▸ **SELECTED EXTRACT**
++++++
Death and Taxes

Looks like we’ve finally got the guest post train rolling! This exploration of the wonders of Italian McDonald’s (seriously if you think I’m exaggerating READ IT. I need to go to Italy AT ONCE) is funny and clever and written by Patrick, who you should follow on Twitter at @Shiiuga. If you too would like to join us in the world of fast food writing, get in touch via twitter (@tillyjean_/@thatpeskyfeminist/@adragonbee) or send an email to thatpeskyfeminist@gmail.com. 

Benjamin Franklin once famously said that nothing in this life is certain but death and taxes. And he was wrong. Dead wrong.

To be fair to old Benji he was born in the days before McDonald’s had been invented, in a period of history known today as the dark ages. He couldn’t have known, then, that the Big Mac is also certain. McDonald’s is everywhere.

I discovered this to my benefit when I went travelling in Europe back in 2010. There isn’t a single country in Europe that I’m aware of that doesn’t have a McDonald’s, and it served as a great method of working out how expensive or cheap a country was going to be generally. Is a Big Mac Meal cheaper or more expensive than in Britain? If it’s cheaper you can generally expect to spend less money there, and vice versa.
++++++
Dataset rows:
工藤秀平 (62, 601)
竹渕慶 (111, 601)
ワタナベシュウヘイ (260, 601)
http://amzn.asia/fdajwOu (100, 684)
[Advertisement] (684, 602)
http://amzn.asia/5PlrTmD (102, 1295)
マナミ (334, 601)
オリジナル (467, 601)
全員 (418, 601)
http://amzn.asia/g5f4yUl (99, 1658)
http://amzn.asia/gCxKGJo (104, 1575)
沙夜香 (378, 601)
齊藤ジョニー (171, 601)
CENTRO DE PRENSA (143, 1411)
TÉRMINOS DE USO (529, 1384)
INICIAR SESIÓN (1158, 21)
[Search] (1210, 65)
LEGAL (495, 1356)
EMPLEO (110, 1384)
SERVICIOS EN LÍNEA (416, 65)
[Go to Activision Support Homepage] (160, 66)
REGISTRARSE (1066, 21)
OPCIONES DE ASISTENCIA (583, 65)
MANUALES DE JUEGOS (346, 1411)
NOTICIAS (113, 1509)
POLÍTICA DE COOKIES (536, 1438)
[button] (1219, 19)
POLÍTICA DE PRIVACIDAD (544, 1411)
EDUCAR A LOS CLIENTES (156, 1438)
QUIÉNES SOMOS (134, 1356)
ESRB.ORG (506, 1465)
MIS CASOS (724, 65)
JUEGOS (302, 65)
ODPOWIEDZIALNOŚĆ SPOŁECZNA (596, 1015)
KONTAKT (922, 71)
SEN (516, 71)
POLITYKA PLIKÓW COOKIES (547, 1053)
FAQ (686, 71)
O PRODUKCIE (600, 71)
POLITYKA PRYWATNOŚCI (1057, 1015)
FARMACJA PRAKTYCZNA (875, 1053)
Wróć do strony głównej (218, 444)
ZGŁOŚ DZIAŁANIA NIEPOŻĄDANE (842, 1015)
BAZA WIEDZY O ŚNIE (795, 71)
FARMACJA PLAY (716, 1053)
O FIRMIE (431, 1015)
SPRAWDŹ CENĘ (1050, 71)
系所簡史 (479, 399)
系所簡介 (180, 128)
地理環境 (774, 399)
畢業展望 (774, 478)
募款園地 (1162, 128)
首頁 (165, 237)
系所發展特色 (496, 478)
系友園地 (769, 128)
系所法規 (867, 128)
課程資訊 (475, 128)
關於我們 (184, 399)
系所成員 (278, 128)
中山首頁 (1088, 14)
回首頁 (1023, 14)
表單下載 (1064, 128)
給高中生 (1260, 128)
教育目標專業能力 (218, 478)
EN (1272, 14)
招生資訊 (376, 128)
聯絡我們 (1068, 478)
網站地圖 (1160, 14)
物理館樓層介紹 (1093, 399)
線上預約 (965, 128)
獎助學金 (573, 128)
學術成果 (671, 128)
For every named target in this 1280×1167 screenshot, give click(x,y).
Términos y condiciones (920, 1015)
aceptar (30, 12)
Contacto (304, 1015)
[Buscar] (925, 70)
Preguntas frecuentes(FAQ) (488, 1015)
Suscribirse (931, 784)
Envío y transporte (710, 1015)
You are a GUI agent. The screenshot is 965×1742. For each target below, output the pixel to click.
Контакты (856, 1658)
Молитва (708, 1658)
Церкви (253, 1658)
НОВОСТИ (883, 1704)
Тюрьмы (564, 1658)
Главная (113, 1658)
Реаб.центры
++++++
▸ **STATED PROBLEM**
Transcribe the McDonald's post starting at "Looks like we’ve" and ending at "McDonald’s is everywhere.". None of the rows are needed here.

▸ **OUTPUT FOR THIS EXERCISE**
Looks like we’ve finally got the guest post train rolling! This exploration of the wonders of Italian McDonald’s (seriously if you think I’m exaggerating READ IT. I need to go to Italy AT ONCE) is funny and clever and written by Patrick, who you should follow on Twitter at @Shiiuga. If you too would like to join us in the world of fast food writing, get in touch via twitter (@tillyjean_/@thatpeskyfeminist/@adragonbee) or send an email to thatpeskyfeminist@gmail.com. 

Benjamin Franklin once famously said that nothing in this life is certain but death and taxes. And he was wrong. Dead wrong.

To be fair to old Benji he was born in the days before McDonald’s had been invented, in a period of history known today as the dark ages. He couldn’t have known, then, that the Big Mac is also certain. McDonald’s is everywhere.